Osteopathy is a system of manual medicine where the hands are used to diagnose and treat. There are no harmful side-effects, and osteopaths are taught to use minimal force.
It is based on the principle that the well-being of an individual depends on the skeleton, muscles, ligaments and connective tissues all functioning smoothly together.
Physiotherapy helps restore movement and function when someone is affected by injury, illness or disability.
It is a science-based profession and takes a ‘whole person’ approach to health and wellbeing, which includes the patient’s general lifestyle.
A form of massage that can greatly benefit someone regularly engaged in physical activity. Designed to correct imbalances in problems in soft tissues of the body (muscles, fascia, tendons and ligaments) that are caused from repetitive and strenuous physical activity and trauma. Sports massage, prior to and after exercise, may enhance performance, aid recovery and prevent injury.
An holistic therapy which applies pressure to specific points and areas on the feet. Although it is not used to diagnose or cure health disorders, it can have a beneficial effect on general health, restoring balance and harmony in the body, releasing tension and anxiety, improving circulation and sleep patterns and providing relaxation - helping the body to heal itself.

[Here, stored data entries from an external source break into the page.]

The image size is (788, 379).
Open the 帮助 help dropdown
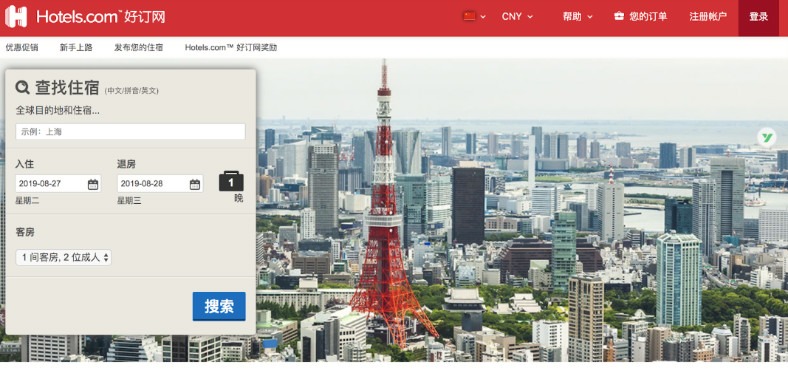(577, 17)
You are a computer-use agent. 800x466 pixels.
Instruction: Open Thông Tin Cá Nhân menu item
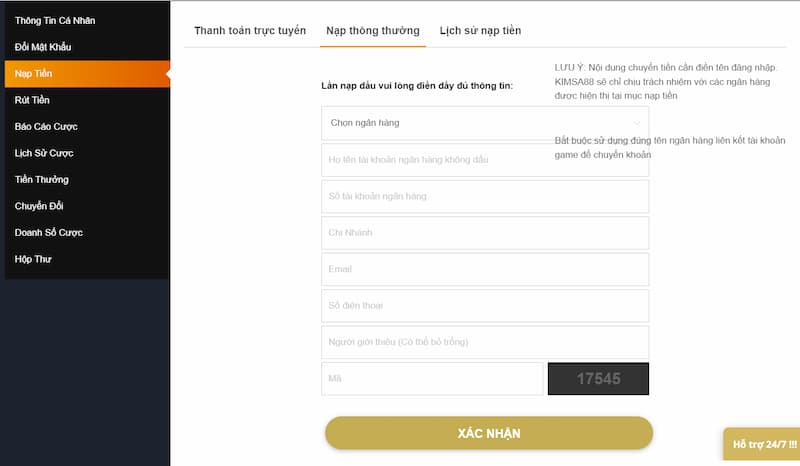tap(56, 20)
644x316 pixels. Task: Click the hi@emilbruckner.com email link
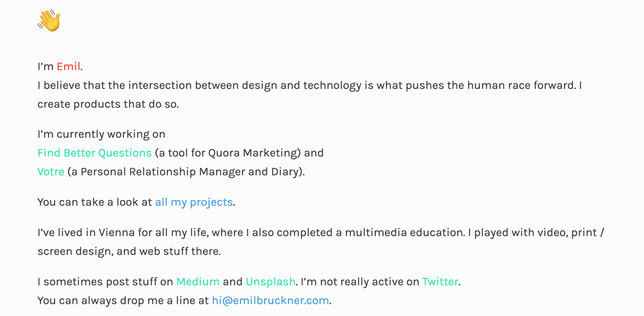(x=270, y=300)
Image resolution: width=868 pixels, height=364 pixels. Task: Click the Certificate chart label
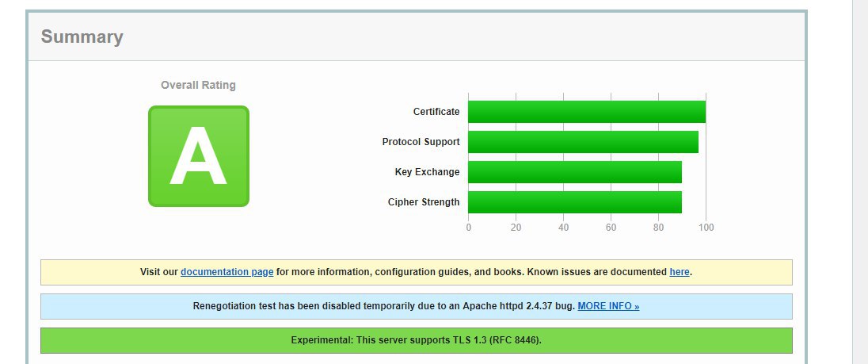[436, 112]
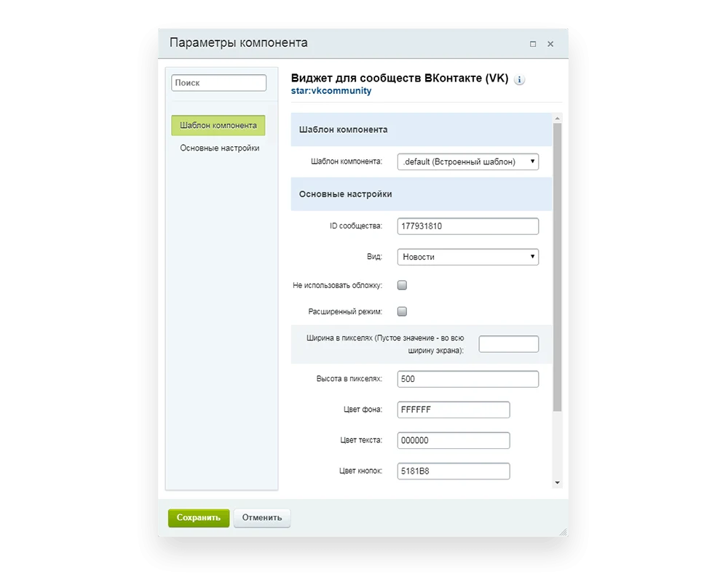Select 'Шаблон компонента' in left sidebar
This screenshot has height=582, width=728.
click(218, 125)

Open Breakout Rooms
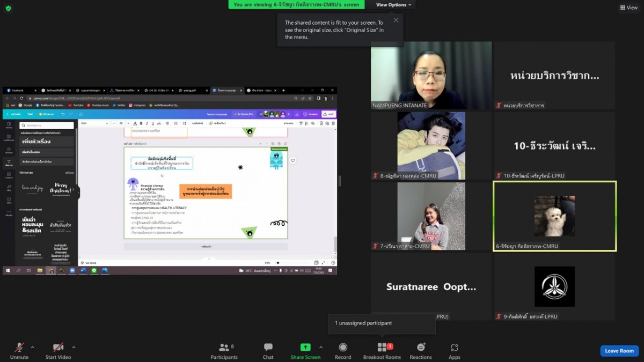click(382, 351)
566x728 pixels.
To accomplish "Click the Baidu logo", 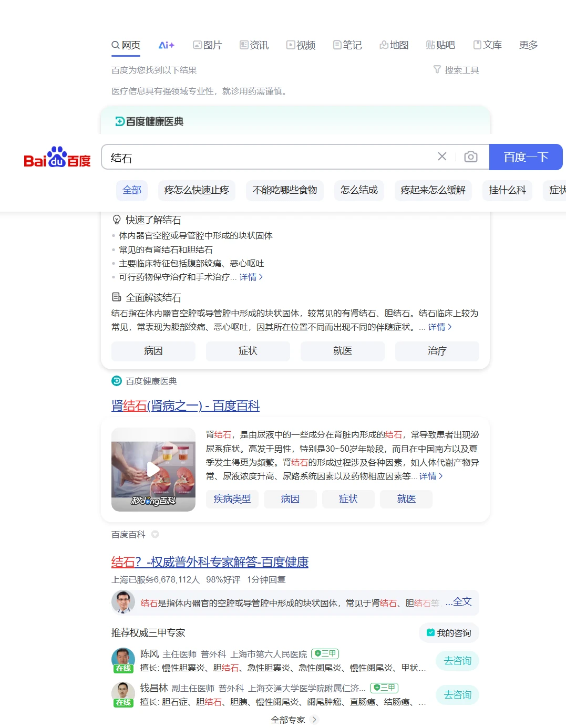I will coord(57,157).
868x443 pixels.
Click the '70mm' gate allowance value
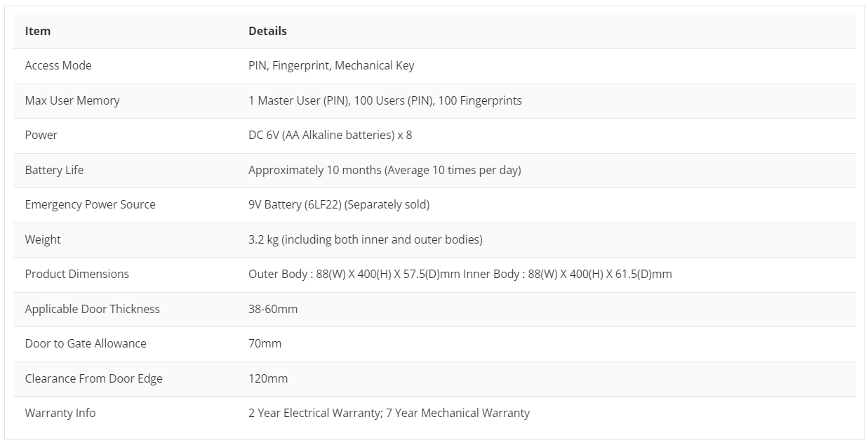(x=265, y=343)
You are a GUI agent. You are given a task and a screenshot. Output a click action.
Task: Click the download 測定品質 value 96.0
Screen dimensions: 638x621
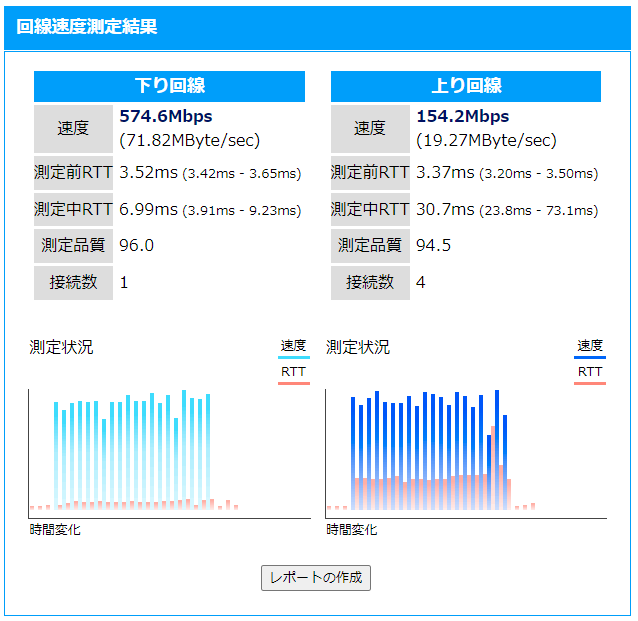[137, 245]
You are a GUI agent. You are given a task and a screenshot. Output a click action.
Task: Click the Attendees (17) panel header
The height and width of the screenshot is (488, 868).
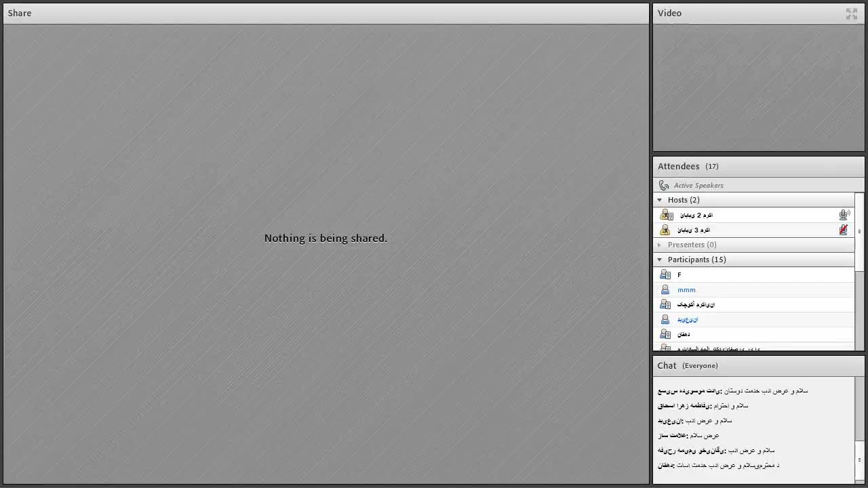(688, 166)
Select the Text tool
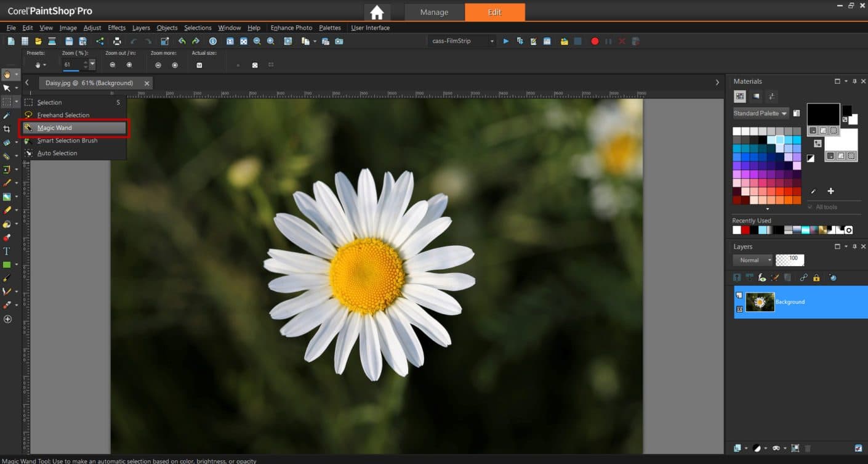 pos(7,251)
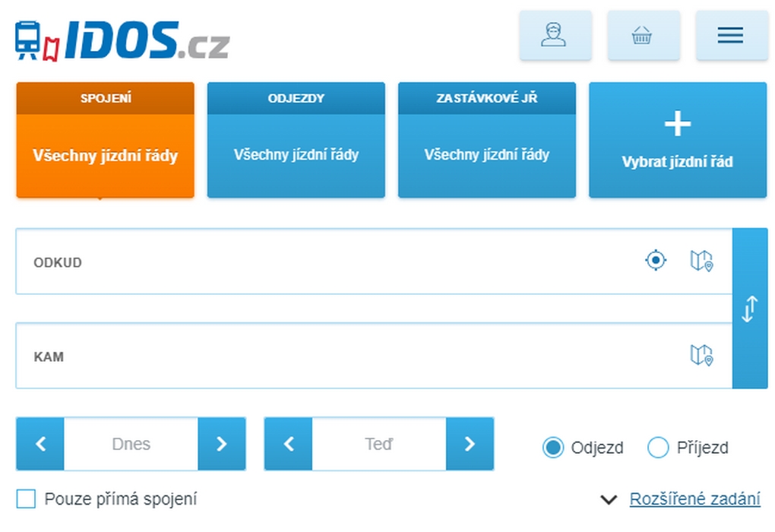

Dry Needling is a form of acupuncture, sometimes called 'modern acupuncture', and is used for the treatment of myofascial pain and dysfunction.
The approach is based on Western anatomical and neurophysiological principles. Not to be confused with the Traditional Chinese Medicine (TCM) technique of acupuncture (Travell & Simons 1999).
TCM (Traditional Chinese Medicine) Acupuncture is one of the world oldest medical systems. It works by using fine sterile needles in points on the body to create healing. It is a holistic approach to diagnose, treat and prevent disease by trying to ascertain the root cause of the problem and treat accordingly.